Promptable segmentation with region exploration enables minimal-effort expert-level prostate cancer delineation
Junqing Yang, Natasha Thorley, Ahmed Nadeem Abbasi, Shonit Punwani, Zion Tse, Yipeng Hu, Shaheer U. Saeed
TL;DR
This work tackles the challenge of prostate cancer segmentation on MR images by introducing a promptable segmentation framework driven by reinforcement learning. The method combines a region-growing module with a surrogate voxel probability map and an RL agent that iteratively relocates seed points, guided by a reward that balances Dice improvement and voxel-wise entropy to encourage exploration of uncertain regions. Across PROMIS and PICAI datasets, the approach substantially outperforms fully automated baselines and strong promptable methods, approaching radiologist-level accuracy while reducing annotation effort by about a factor of 10. The results demonstrate the value of sample-specific optimisation via RL in medical image segmentation and provide open-source code for broader adoption and extension to other tasks.
Abstract
Purpose: Accurate segmentation of prostate cancer on magnetic resonance (MR) images is crucial for planning image-guided interventions such as targeted biopsies, cryoablation, and radiotherapy. However, subtle and variable tumour appearances, differences in imaging protocols, and limited expert availability make consistent interpretation difficult. While automated methods aim to address this, they rely on large expertly-annotated datasets that are often inconsistent, whereas manual delineation remains labour-intensive.
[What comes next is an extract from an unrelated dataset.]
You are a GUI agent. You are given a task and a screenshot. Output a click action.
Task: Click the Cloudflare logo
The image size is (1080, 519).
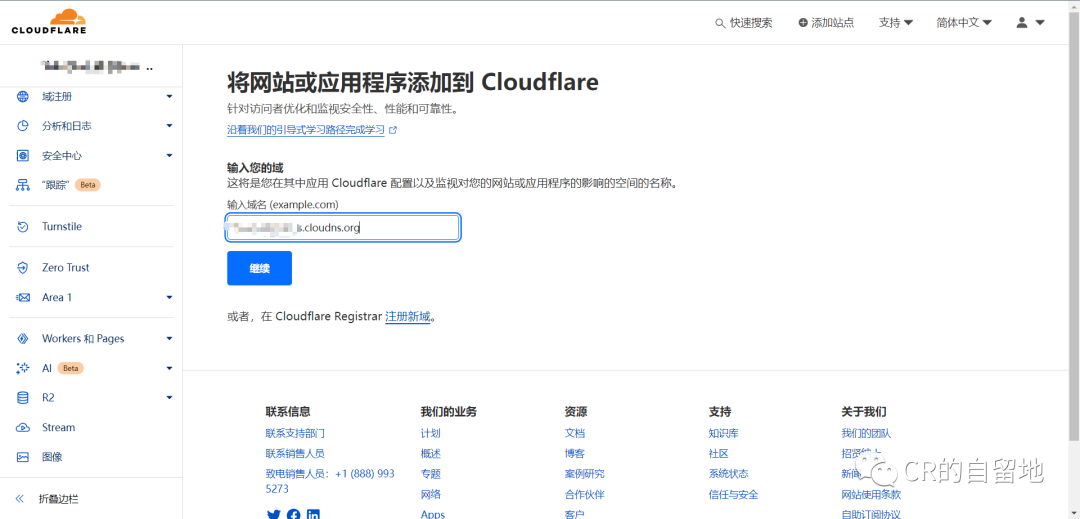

This work aims to bridge the gap between automated and manual segmentation through a framework driven by user-provided point prompts, enabling accurate segmentation with minimal annotation effort. Methods: The framework combines reinforcement learning (RL) with a region-growing segmentation process guided by user prompts. Starting from an initial point prompt, region-growing generates a preliminary segmentation, which is iteratively refined through RL. At each step, the RL agent observes the image and current segmentation to predict a new point, from which region growing updates the mask. A reward, balancing segmentation accuracy and voxel-wise uncertainty, encourages exploration of ambiguous regions, allowing the agent to escape local optima and perform sample-specific optimisation. Despite requiring fully supervised training, the framework bridges manual and fully automated segmentation at inference by substantially reducing user effort while outperforming current fully automated methods. Results: The framework was evaluated on two public prostate MR datasets (PROMIS and PICAI, with 566 and 1090 cases). It outperformed the previous best automated methods by 9.9% and 8.9%, respectively, with performance comparable to manual radiologist segmentation, reducing annotation time tenfold.